Go through the material below and please tally the lines that hold the word "chart"; the number alone is the answer.

▸ EXTRACTED RECORDS

====

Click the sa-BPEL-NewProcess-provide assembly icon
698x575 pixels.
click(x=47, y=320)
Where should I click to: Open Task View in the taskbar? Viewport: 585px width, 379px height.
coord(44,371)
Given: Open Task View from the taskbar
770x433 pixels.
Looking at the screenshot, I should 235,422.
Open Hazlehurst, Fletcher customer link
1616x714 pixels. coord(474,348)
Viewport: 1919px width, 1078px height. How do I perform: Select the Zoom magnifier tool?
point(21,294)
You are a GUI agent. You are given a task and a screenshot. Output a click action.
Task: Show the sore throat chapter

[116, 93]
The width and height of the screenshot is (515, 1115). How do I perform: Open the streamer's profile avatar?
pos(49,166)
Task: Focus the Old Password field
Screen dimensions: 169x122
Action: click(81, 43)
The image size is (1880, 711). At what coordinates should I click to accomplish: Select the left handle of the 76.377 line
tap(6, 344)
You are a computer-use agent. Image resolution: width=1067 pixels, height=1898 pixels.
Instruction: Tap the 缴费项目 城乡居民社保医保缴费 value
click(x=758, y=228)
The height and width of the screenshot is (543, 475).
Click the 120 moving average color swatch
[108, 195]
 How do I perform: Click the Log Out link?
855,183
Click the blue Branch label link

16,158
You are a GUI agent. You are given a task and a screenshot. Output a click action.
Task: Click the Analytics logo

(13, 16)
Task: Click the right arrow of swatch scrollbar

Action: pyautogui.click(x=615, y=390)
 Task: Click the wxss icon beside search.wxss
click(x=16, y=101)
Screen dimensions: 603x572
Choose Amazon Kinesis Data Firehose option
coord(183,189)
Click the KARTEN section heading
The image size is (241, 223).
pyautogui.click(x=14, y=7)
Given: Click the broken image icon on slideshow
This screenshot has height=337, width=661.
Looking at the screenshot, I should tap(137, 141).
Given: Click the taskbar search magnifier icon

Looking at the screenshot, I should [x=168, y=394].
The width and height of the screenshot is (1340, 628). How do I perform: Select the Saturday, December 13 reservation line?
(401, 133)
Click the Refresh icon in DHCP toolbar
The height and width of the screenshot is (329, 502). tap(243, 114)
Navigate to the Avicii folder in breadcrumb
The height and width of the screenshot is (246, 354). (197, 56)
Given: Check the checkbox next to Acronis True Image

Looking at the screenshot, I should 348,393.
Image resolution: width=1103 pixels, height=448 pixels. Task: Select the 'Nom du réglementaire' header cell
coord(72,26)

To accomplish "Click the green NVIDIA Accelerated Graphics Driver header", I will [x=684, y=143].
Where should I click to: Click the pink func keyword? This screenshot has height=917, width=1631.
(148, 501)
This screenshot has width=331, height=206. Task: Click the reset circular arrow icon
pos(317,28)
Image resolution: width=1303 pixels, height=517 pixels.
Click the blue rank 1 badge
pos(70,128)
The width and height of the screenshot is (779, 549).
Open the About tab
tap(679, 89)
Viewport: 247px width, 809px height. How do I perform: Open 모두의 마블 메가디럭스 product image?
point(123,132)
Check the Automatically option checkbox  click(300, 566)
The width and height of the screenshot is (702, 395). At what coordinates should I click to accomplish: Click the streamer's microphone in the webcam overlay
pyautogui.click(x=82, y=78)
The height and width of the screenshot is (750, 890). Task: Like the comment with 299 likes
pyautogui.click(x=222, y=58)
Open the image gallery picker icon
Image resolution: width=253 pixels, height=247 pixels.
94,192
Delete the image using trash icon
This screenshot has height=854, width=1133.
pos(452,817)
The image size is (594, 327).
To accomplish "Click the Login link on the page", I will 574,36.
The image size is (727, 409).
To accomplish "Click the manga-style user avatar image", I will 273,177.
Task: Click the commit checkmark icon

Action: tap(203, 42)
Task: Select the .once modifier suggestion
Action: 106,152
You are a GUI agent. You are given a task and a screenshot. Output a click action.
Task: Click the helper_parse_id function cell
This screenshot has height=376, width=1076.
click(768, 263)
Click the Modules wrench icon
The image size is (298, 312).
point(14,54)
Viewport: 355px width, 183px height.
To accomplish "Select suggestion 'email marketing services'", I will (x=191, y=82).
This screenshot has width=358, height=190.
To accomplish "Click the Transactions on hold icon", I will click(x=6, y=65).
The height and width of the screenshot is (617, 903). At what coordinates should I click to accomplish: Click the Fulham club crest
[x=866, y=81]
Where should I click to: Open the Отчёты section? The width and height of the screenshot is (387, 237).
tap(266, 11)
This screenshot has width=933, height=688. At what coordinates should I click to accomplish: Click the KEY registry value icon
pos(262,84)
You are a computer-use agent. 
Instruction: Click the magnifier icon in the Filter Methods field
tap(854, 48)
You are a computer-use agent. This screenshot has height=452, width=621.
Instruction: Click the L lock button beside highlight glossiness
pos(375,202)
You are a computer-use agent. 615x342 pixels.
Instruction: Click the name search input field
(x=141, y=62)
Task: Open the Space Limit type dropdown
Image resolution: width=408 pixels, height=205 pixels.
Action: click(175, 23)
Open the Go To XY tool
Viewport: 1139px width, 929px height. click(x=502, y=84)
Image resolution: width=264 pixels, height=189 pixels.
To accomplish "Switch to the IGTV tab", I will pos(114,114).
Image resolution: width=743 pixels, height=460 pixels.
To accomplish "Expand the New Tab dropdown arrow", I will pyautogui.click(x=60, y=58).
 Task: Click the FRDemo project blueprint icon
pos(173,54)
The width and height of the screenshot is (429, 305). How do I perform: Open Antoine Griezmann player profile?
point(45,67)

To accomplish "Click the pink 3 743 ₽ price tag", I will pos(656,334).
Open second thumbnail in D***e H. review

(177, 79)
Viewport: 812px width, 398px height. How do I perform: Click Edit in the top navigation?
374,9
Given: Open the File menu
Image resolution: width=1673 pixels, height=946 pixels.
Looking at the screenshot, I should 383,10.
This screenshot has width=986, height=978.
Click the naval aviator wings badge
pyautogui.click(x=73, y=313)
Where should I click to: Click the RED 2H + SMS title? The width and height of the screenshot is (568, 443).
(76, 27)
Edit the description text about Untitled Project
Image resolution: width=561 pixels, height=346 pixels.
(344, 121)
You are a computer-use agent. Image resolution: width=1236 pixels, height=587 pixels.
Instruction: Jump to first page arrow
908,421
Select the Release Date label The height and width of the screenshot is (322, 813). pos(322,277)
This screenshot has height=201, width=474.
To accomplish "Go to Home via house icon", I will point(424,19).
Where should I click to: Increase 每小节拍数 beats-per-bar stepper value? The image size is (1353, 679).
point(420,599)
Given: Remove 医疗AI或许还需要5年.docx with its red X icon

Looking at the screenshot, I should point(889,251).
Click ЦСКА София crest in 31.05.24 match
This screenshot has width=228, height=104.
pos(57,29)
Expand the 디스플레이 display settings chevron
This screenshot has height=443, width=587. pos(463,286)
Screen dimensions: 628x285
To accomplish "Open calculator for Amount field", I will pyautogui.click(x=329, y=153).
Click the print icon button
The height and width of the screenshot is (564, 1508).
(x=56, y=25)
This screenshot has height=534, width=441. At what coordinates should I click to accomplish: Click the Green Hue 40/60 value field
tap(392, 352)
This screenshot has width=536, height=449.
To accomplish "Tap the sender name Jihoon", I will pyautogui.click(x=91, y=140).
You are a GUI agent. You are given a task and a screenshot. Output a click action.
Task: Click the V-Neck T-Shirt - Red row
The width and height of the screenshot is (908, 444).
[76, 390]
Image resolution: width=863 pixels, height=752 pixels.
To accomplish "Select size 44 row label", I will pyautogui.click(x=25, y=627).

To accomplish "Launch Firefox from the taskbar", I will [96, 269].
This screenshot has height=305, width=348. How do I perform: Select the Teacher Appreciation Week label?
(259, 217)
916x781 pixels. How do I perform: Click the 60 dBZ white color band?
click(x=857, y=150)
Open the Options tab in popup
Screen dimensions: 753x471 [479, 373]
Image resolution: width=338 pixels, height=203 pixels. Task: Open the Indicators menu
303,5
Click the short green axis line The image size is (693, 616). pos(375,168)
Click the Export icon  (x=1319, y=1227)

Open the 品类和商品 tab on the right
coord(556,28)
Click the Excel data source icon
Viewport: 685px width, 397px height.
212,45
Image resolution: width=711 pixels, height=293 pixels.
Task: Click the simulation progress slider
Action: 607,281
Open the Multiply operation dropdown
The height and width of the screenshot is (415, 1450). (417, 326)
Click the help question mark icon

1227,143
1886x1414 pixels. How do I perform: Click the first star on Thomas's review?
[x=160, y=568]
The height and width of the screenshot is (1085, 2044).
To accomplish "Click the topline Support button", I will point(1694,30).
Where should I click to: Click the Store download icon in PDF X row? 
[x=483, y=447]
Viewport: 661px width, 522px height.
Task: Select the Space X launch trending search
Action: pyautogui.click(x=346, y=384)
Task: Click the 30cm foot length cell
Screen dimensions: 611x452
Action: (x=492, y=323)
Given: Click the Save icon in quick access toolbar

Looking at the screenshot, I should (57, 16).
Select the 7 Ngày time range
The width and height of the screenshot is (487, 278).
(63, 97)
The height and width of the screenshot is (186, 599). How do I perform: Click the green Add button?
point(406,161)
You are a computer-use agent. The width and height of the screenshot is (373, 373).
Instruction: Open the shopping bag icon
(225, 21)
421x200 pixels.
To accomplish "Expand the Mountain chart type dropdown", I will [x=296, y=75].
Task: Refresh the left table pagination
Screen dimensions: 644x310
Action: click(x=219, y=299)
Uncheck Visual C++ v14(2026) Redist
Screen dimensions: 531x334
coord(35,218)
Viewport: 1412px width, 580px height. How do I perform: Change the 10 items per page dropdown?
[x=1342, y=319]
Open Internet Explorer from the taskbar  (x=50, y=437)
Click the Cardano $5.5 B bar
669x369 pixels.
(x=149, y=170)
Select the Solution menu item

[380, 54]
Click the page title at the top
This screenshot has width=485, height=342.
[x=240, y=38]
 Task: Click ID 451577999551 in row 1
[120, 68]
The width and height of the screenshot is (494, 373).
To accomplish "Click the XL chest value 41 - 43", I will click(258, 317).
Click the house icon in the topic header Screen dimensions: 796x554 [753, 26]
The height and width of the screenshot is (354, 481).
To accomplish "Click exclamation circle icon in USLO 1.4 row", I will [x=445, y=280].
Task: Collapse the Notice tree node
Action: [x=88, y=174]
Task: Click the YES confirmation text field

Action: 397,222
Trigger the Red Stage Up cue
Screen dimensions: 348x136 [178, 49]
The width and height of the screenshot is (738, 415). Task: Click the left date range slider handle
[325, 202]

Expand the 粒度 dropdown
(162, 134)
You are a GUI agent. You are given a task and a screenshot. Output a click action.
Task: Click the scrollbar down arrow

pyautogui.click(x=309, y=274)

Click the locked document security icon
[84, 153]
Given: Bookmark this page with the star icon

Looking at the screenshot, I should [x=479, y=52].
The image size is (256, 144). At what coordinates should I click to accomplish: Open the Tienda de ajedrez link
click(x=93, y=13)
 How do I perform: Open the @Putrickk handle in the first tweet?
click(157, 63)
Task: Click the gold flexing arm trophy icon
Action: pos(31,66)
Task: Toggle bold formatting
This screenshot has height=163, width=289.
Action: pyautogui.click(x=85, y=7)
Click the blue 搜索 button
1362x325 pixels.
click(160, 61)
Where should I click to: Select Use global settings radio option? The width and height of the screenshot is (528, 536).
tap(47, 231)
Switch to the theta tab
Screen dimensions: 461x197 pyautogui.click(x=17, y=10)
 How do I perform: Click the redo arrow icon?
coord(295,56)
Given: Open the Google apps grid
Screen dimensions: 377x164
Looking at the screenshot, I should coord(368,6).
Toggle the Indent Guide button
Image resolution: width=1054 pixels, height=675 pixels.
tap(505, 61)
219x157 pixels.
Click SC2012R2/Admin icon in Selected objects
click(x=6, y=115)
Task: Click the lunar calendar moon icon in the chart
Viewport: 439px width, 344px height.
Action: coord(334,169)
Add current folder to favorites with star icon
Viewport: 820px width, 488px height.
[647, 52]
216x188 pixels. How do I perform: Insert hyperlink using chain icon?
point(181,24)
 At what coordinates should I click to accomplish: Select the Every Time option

====

▸ ANSWER SECTION
2